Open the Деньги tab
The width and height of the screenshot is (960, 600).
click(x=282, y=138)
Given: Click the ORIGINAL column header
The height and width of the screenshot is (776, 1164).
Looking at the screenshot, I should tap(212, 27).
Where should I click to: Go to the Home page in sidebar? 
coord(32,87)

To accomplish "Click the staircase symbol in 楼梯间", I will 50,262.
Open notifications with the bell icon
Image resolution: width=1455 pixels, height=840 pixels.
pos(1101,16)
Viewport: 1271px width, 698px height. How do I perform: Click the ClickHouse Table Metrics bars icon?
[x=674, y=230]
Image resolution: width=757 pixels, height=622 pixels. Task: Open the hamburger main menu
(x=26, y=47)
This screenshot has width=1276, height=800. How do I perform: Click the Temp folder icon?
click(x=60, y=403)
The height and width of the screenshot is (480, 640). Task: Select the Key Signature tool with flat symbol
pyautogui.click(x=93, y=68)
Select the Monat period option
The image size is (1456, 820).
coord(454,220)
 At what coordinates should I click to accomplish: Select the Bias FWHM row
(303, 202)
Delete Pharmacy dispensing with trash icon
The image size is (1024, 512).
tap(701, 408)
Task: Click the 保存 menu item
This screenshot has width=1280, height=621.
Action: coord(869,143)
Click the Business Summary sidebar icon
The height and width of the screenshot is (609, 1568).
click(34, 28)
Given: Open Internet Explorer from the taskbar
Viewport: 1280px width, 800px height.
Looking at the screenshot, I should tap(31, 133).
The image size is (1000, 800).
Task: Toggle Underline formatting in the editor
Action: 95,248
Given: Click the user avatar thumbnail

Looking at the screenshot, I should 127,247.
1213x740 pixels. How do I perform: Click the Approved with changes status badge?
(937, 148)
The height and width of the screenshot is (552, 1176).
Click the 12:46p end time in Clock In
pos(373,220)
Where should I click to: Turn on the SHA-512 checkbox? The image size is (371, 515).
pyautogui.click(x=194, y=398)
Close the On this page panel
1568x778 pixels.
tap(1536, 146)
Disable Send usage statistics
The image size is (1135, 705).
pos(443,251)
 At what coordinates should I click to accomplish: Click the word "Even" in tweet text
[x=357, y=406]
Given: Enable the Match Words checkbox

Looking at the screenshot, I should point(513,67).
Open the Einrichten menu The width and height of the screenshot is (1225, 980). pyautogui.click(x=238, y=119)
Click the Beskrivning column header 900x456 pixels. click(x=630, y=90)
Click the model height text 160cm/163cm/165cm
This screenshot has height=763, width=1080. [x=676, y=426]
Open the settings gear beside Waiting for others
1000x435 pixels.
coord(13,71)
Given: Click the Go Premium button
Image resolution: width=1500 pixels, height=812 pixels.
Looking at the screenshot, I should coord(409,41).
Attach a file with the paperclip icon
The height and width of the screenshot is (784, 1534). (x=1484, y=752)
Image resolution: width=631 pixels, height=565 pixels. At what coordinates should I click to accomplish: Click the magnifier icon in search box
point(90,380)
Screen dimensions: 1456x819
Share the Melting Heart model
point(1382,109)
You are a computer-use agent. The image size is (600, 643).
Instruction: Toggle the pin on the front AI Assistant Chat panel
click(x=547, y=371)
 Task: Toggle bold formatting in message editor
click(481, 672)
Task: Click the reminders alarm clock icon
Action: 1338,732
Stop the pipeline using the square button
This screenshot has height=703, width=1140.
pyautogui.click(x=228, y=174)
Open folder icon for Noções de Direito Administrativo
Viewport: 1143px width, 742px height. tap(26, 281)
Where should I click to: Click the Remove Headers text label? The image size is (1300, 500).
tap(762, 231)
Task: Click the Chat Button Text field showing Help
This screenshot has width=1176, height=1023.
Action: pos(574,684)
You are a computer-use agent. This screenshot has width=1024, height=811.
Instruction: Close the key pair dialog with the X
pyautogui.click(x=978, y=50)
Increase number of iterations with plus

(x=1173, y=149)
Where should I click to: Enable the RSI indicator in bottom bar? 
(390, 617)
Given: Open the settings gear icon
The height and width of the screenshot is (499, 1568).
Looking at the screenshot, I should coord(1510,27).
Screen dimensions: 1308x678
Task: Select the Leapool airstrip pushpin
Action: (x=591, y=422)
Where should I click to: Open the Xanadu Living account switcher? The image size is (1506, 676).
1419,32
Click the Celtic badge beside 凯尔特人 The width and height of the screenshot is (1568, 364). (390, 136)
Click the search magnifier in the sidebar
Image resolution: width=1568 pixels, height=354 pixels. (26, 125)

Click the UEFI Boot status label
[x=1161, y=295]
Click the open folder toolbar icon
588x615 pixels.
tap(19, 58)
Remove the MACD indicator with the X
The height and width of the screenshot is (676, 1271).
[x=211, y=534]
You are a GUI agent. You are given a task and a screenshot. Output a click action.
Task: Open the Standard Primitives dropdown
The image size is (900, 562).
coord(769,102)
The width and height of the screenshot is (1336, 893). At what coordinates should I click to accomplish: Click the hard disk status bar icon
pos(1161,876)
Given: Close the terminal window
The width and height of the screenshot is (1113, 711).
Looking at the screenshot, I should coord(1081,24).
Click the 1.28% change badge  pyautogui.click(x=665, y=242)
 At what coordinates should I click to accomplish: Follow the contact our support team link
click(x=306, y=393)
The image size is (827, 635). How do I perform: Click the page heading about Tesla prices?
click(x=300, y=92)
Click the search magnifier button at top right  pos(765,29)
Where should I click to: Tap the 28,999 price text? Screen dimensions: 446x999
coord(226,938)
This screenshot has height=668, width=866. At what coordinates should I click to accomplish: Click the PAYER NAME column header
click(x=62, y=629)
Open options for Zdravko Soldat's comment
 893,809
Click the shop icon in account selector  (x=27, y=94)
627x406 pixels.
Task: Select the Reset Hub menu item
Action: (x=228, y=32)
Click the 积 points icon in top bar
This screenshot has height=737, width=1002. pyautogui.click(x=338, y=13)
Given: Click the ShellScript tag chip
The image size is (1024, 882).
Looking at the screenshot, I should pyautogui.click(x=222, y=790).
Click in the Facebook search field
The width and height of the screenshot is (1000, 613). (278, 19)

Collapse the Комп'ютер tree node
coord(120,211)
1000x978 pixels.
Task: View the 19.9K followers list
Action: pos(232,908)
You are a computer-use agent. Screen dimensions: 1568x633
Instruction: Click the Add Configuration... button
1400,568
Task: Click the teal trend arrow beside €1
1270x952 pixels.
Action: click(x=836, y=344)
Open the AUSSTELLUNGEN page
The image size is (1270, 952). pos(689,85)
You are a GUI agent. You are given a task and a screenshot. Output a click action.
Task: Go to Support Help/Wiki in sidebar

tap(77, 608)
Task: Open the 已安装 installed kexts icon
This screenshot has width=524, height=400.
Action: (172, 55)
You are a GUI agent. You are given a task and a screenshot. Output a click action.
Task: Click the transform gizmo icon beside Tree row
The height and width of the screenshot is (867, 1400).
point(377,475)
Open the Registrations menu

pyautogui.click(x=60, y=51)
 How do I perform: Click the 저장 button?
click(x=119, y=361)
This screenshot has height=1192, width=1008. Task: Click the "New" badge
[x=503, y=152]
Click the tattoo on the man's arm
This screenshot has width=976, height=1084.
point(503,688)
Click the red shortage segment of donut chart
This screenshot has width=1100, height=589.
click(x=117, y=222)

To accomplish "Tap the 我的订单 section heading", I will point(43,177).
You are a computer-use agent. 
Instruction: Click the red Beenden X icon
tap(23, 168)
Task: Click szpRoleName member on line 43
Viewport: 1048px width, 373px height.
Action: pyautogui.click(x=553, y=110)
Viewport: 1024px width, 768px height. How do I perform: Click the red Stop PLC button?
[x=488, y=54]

# # # # # # #

Send back every line of the listing above exactly.

Open the Деньги tab
The width and height of the screenshot is (960, 600).
click(x=282, y=138)
Given: Click the ORIGINAL column header
The height and width of the screenshot is (776, 1164).
Looking at the screenshot, I should tap(212, 27).
Where should I click to: Go to the Home page in sidebar? 
coord(32,87)

To accomplish "Click the staircase symbol in 楼梯间", I will 50,262.
Open notifications with the bell icon
Image resolution: width=1455 pixels, height=840 pixels.
pos(1101,16)
Viewport: 1271px width, 698px height. How do I perform: Click the ClickHouse Table Metrics bars icon?
[x=674, y=230]
Image resolution: width=757 pixels, height=622 pixels. Task: Open the hamburger main menu
(x=26, y=47)
This screenshot has width=1276, height=800. How do I perform: Click the Temp folder icon?
click(x=60, y=403)
The height and width of the screenshot is (480, 640). Task: Select the Key Signature tool with flat symbol
pyautogui.click(x=93, y=68)
Select the Monat period option
The image size is (1456, 820).
coord(454,220)
 At what coordinates should I click to accomplish: Select the Bias FWHM row
(303, 202)
Delete Pharmacy dispensing with trash icon
The image size is (1024, 512).
tap(701, 408)
Task: Click the 保存 menu item
This screenshot has width=1280, height=621.
Action: coord(869,143)
Click the Business Summary sidebar icon
The height and width of the screenshot is (609, 1568).
click(34, 28)
Given: Open Internet Explorer from the taskbar
Viewport: 1280px width, 800px height.
Looking at the screenshot, I should tap(31, 133).
The image size is (1000, 800).
Task: Toggle Underline formatting in the editor
Action: 95,248
Given: Click the user avatar thumbnail

Looking at the screenshot, I should 127,247.
1213x740 pixels. How do I perform: Click the Approved with changes status badge?
(937, 148)
The height and width of the screenshot is (552, 1176).
Click the 12:46p end time in Clock In
pos(373,220)
Where should I click to: Turn on the SHA-512 checkbox? The image size is (371, 515).
pyautogui.click(x=194, y=398)
Close the On this page panel
1568x778 pixels.
tap(1536, 146)
Disable Send usage statistics
The image size is (1135, 705).
pos(443,251)
 At what coordinates should I click to accomplish: Click the word "Even" in tweet text
[x=357, y=406]
Given: Enable the Match Words checkbox

Looking at the screenshot, I should point(513,67).
Open the Einrichten menu The width and height of the screenshot is (1225, 980). pyautogui.click(x=238, y=119)
Click the Beskrivning column header 900x456 pixels. click(x=630, y=90)
Click the model height text 160cm/163cm/165cm
This screenshot has height=763, width=1080. [x=676, y=426]
Open the settings gear beside Waiting for others
1000x435 pixels.
coord(13,71)
Given: Click the Go Premium button
Image resolution: width=1500 pixels, height=812 pixels.
Looking at the screenshot, I should coord(409,41).
Attach a file with the paperclip icon
The height and width of the screenshot is (784, 1534). (x=1484, y=752)
Image resolution: width=631 pixels, height=565 pixels. At what coordinates should I click to accomplish: Click the magnifier icon in search box
point(90,380)
Screen dimensions: 1456x819
Share the Melting Heart model
point(1382,109)
You are a computer-use agent. The image size is (600, 643).
Instruction: Toggle the pin on the front AI Assistant Chat panel
click(x=547, y=371)
 Task: Toggle bold formatting in message editor
click(481, 672)
Task: Click the reminders alarm clock icon
Action: 1338,732
Stop the pipeline using the square button
This screenshot has height=703, width=1140.
pyautogui.click(x=228, y=174)
Open folder icon for Noções de Direito Administrativo
Viewport: 1143px width, 742px height. tap(26, 281)
Where should I click to: Click the Remove Headers text label? The image size is (1300, 500).
tap(762, 231)
Task: Click the Chat Button Text field showing Help
This screenshot has width=1176, height=1023.
Action: pos(574,684)
You are a computer-use agent. This screenshot has width=1024, height=811.
Instruction: Close the key pair dialog with the X
pyautogui.click(x=978, y=50)
Increase number of iterations with plus

(x=1173, y=149)
Where should I click to: Enable the RSI indicator in bottom bar? 
(390, 617)
Given: Open the settings gear icon
The height and width of the screenshot is (499, 1568).
Looking at the screenshot, I should coord(1510,27).
Screen dimensions: 1308x678
Task: Select the Leapool airstrip pushpin
Action: (x=591, y=422)
Where should I click to: Open the Xanadu Living account switcher? The image size is (1506, 676).
1419,32
Click the Celtic badge beside 凯尔特人 The width and height of the screenshot is (1568, 364). (390, 136)
Click the search magnifier in the sidebar
Image resolution: width=1568 pixels, height=354 pixels. (26, 125)

Click the UEFI Boot status label
[x=1161, y=295]
Click the open folder toolbar icon
588x615 pixels.
tap(19, 58)
Remove the MACD indicator with the X
The height and width of the screenshot is (676, 1271).
[x=211, y=534]
You are a GUI agent. You are given a task and a screenshot. Output a click action.
Task: Open the Standard Primitives dropdown
The image size is (900, 562).
coord(769,102)
The width and height of the screenshot is (1336, 893). At what coordinates should I click to accomplish: Click the hard disk status bar icon
pos(1161,876)
Given: Close the terminal window
The width and height of the screenshot is (1113, 711).
Looking at the screenshot, I should coord(1081,24).
Click the 1.28% change badge  pyautogui.click(x=665, y=242)
 At what coordinates should I click to accomplish: Follow the contact our support team link
click(x=306, y=393)
The image size is (827, 635). How do I perform: Click the page heading about Tesla prices?
click(x=300, y=92)
Click the search magnifier button at top right  pos(765,29)
Where should I click to: Tap the 28,999 price text? Screen dimensions: 446x999
coord(226,938)
This screenshot has height=668, width=866. At what coordinates should I click to accomplish: Click the PAYER NAME column header
click(x=62, y=629)
Open options for Zdravko Soldat's comment
 893,809
Click the shop icon in account selector  (x=27, y=94)
627x406 pixels.
Task: Select the Reset Hub menu item
Action: (x=228, y=32)
Click the 积 points icon in top bar
This screenshot has height=737, width=1002. pyautogui.click(x=338, y=13)
Given: Click the ShellScript tag chip
The image size is (1024, 882).
Looking at the screenshot, I should pyautogui.click(x=222, y=790).
Click in the Facebook search field
The width and height of the screenshot is (1000, 613). (278, 19)

Collapse the Комп'ютер tree node
coord(120,211)
1000x978 pixels.
Task: View the 19.9K followers list
Action: pos(232,908)
You are a computer-use agent. Screen dimensions: 1568x633
Instruction: Click the Add Configuration... button
1400,568
Task: Click the teal trend arrow beside €1
1270x952 pixels.
Action: click(x=836, y=344)
Open the AUSSTELLUNGEN page
The image size is (1270, 952). pos(689,85)
You are a GUI agent. You are given a task and a screenshot. Output a click action.
Task: Go to Support Help/Wiki in sidebar

tap(77, 608)
Task: Open the 已安装 installed kexts icon
This screenshot has width=524, height=400.
Action: (172, 55)
You are a GUI agent. You are given a task and a screenshot. Output a click action.
Task: Click the transform gizmo icon beside Tree row
The height and width of the screenshot is (867, 1400).
point(377,475)
Open the Registrations menu

pyautogui.click(x=60, y=51)
 How do I perform: Click the 저장 button?
click(x=119, y=361)
This screenshot has height=1192, width=1008. Task: Click the "New" badge
[x=503, y=152]
Click the tattoo on the man's arm
This screenshot has width=976, height=1084.
point(503,688)
Click the red shortage segment of donut chart
This screenshot has width=1100, height=589.
click(x=117, y=222)

To accomplish "Tap the 我的订单 section heading", I will point(43,177).
You are a computer-use agent. 
Instruction: Click the red Beenden X icon
tap(23, 168)
Task: Click szpRoleName member on line 43
Viewport: 1048px width, 373px height.
Action: pyautogui.click(x=553, y=110)
Viewport: 1024px width, 768px height. How do I perform: Click the red Stop PLC button?
[x=488, y=54]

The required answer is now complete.